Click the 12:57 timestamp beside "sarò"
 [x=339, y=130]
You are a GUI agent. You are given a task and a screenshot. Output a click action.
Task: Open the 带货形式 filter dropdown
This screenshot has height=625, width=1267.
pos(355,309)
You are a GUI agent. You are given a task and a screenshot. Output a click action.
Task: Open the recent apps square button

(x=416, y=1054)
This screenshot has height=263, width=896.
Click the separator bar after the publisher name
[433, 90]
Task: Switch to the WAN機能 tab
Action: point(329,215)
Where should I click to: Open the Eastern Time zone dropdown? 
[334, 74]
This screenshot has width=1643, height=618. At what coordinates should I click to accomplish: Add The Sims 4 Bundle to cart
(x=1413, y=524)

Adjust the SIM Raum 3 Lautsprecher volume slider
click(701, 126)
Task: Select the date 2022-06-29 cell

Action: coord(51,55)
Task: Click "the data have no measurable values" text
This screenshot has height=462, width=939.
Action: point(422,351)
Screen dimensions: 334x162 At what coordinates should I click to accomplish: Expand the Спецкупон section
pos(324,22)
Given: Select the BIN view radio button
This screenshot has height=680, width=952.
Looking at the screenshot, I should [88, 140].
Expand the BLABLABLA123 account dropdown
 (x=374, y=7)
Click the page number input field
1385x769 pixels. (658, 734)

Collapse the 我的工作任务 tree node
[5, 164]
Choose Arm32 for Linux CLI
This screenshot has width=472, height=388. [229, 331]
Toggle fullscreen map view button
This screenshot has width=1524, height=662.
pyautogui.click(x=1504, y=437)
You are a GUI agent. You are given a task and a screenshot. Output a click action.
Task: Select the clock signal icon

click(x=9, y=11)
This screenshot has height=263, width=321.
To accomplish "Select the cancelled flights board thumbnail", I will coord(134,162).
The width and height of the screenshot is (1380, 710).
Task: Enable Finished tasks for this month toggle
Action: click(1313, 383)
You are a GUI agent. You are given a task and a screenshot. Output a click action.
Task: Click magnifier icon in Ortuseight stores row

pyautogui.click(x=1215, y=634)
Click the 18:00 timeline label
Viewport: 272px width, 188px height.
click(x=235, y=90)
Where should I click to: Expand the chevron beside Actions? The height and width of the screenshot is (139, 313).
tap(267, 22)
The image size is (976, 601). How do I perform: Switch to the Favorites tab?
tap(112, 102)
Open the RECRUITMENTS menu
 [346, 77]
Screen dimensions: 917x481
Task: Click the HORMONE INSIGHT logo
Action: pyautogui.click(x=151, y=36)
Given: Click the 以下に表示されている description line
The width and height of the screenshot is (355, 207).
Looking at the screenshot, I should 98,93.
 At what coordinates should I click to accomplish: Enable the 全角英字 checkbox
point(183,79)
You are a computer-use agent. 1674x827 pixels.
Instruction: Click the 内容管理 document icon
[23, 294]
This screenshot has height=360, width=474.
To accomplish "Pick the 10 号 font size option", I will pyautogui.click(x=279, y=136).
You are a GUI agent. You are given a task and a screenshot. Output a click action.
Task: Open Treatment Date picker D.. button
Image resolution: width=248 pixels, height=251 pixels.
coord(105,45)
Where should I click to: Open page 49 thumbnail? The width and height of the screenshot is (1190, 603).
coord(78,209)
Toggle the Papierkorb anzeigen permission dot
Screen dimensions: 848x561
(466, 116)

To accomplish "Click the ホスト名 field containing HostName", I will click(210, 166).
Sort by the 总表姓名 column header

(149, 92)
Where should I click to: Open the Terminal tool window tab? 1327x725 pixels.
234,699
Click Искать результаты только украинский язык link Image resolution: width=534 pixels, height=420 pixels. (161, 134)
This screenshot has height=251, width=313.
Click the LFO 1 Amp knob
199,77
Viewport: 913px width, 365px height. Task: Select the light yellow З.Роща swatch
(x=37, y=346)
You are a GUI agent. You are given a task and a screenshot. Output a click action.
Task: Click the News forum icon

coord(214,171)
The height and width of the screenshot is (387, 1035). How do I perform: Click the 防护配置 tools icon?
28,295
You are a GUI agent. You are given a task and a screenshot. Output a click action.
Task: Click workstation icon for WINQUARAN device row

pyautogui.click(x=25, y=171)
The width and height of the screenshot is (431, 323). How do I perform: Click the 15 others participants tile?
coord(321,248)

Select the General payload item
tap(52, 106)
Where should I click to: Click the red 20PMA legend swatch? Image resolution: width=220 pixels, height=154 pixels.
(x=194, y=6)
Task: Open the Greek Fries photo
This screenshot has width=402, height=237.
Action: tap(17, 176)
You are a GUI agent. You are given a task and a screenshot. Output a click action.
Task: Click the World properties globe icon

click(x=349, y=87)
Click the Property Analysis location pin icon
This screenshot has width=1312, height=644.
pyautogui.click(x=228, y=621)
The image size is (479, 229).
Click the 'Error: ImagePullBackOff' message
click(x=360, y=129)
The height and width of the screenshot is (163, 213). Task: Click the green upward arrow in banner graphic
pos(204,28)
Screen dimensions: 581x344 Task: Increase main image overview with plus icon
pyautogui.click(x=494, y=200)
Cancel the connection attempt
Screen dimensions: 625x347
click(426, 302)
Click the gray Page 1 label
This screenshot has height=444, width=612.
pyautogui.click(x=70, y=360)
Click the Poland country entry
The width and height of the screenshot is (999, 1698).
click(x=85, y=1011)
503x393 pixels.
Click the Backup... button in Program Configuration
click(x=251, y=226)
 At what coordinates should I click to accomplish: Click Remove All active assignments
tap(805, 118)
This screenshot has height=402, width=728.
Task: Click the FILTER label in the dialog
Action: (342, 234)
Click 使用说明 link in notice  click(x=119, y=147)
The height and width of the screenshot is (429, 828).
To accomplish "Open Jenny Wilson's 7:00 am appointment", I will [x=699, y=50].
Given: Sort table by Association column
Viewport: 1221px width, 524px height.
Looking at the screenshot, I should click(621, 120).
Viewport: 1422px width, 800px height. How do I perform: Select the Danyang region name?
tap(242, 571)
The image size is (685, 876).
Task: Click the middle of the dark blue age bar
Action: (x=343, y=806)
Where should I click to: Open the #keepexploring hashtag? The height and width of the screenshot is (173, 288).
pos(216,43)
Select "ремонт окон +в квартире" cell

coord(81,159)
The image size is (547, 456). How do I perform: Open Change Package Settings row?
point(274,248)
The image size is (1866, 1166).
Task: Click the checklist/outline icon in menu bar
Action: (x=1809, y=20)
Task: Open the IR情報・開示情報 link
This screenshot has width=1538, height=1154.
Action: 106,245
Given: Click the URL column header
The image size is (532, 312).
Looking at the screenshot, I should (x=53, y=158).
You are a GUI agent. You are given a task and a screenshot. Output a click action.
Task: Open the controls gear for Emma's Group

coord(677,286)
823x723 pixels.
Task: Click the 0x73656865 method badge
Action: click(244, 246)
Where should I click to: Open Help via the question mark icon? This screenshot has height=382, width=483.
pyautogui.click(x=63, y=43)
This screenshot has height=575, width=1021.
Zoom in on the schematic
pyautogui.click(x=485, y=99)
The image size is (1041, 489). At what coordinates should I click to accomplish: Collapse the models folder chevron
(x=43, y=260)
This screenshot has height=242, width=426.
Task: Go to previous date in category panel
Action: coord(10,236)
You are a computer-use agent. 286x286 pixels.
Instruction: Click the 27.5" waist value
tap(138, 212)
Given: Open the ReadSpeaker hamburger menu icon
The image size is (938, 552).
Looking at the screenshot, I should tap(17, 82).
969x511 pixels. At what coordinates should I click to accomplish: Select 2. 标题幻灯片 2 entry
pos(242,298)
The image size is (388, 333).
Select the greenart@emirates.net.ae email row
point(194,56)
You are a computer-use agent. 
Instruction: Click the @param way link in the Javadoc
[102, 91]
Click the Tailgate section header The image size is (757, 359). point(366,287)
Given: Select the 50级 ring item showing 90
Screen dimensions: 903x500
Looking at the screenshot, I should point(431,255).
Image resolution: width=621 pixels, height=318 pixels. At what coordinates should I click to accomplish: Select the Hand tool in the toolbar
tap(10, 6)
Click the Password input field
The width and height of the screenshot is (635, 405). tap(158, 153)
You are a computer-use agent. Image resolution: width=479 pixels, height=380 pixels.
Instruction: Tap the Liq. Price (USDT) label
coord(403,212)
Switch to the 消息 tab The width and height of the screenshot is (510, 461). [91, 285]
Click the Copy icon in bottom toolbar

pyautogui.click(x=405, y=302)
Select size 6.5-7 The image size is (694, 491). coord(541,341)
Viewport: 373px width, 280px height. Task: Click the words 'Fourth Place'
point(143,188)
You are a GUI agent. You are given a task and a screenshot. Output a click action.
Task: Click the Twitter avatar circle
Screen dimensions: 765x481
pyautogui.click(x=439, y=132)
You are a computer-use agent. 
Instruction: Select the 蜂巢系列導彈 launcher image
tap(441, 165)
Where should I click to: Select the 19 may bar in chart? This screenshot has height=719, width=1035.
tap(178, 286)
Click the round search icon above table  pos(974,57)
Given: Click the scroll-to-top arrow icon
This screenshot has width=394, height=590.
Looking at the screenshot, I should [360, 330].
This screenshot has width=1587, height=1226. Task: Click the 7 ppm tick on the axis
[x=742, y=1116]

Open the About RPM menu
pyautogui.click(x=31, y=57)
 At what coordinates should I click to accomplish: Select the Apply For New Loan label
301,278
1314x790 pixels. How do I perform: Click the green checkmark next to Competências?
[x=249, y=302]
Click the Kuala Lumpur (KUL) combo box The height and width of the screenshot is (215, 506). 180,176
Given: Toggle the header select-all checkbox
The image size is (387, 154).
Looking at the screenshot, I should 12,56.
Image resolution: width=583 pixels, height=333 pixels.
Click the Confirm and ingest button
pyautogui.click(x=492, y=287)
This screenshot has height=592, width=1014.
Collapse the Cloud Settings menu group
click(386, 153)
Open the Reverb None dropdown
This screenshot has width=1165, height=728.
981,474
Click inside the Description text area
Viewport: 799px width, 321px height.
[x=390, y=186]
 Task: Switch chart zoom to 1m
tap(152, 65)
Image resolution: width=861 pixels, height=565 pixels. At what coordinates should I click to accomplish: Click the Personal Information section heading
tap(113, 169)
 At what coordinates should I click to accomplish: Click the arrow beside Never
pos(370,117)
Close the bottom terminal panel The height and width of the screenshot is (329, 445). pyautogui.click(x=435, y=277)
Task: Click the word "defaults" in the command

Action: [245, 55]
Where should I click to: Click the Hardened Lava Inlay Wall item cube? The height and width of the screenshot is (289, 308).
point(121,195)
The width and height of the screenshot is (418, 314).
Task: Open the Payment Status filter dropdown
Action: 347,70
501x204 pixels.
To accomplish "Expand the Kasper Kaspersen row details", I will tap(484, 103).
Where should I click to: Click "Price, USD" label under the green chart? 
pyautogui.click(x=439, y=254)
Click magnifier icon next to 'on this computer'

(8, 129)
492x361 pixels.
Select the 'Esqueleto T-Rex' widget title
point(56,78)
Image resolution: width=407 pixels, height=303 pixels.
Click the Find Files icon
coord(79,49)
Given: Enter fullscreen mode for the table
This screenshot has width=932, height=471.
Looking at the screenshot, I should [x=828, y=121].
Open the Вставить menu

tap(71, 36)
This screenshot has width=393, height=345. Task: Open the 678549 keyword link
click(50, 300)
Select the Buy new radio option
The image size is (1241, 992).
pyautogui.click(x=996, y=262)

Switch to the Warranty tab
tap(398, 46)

──────────

> _What you need to do_: Only the lines from the one containing "Click inside the Description text area" through the last line of the records should appear, each written out exactly.

> _Result of the task_:
Click inside the Description text area
Viewport: 799px width, 321px height.
[x=390, y=186]
 Task: Switch chart zoom to 1m
tap(152, 65)
Image resolution: width=861 pixels, height=565 pixels. At what coordinates should I click to accomplish: Click the Personal Information section heading
tap(113, 169)
 At what coordinates should I click to accomplish: Click the arrow beside Never
pos(370,117)
Close the bottom terminal panel The height and width of the screenshot is (329, 445). pyautogui.click(x=435, y=277)
Task: Click the word "defaults" in the command

Action: [245, 55]
Where should I click to: Click the Hardened Lava Inlay Wall item cube? The height and width of the screenshot is (289, 308).
point(121,195)
The width and height of the screenshot is (418, 314).
Task: Open the Payment Status filter dropdown
Action: 347,70
501x204 pixels.
To accomplish "Expand the Kasper Kaspersen row details", I will tap(484, 103).
Where should I click to: Click "Price, USD" label under the green chart? 
pyautogui.click(x=439, y=254)
Click magnifier icon next to 'on this computer'

(8, 129)
492x361 pixels.
Select the 'Esqueleto T-Rex' widget title
point(56,78)
Image resolution: width=407 pixels, height=303 pixels.
Click the Find Files icon
coord(79,49)
Given: Enter fullscreen mode for the table
This screenshot has width=932, height=471.
Looking at the screenshot, I should [x=828, y=121].
Open the Вставить menu

tap(71, 36)
This screenshot has width=393, height=345. Task: Open the 678549 keyword link
click(50, 300)
Select the Buy new radio option
The image size is (1241, 992).
pyautogui.click(x=996, y=262)

Switch to the Warranty tab
tap(398, 46)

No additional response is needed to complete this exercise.